Abstract: A Plasmodium falciparum chimeric protein, PfMSP-Fu 24 , was constructed by genetically coupling immunodominant, conserved regions of two merozoite surface proteins, the 19-kDa region C-terminal region of merozoite surface protein 1 (PfMSP-1 19 ) and an 11-kDa conserved region of merozoite surface protein 3 (PfMSP-3 11 ), to augment the immunogenicity potential of these blood-stage malaria vaccine candidates. Here we describe an improved, efficient, and scalable process to produce high-quality PfMSP-Fu 24 . The chimeric protein was produced in Escherichia coli SHuffle T7 Express lysY cells that express disulfide isomerase DsbC. A two-step purification process comprising metal affinity followed by cation exchange chromatography was developed, and we were able to obtain PfMSP-Fu 24 with purity above 99% and with a considerable yield of 23 mg/liter. Immunogenicity of PfMSP-Fu 24 formulated with several adjuvants, including Adjuplex, Alhydrogel, Adjuphos, Alhydrogel plus glucopyranosyl lipid adjuvant, aqueous (GLA-AF), Adjuphos+GLA-AF, glucopyranosyl lipid adjuvant-stable emulsion (GLA-SE), and Freund's adjuvant, was evaluated.
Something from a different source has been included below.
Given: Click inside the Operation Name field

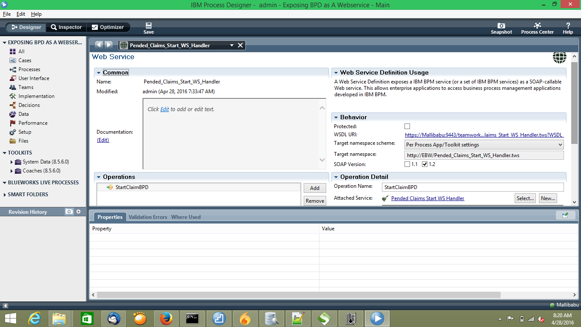Looking at the screenshot, I should (x=468, y=187).
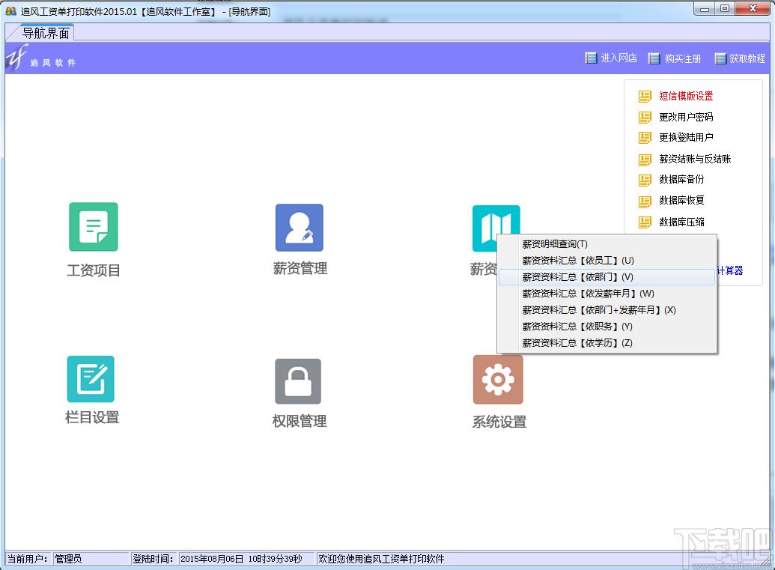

PfMSP-Fu 24 formulated with GLA-SE and Freund's adjuvant in mice and with Alhydrogel and Freund's adjuvant in rabbits produced high titers of PfMSP-1 19 and PfMSP-3 11 -specific functional antibodies. Some of the adjuvant formulations induced inhibitory antibody responses and inhibited in vitro growth of P. falciparum parasites in the presence as well as in the absence of human monocytes. These results suggest that PfMSP-Fu 24 can form a constituent of a multistage malaria vaccine.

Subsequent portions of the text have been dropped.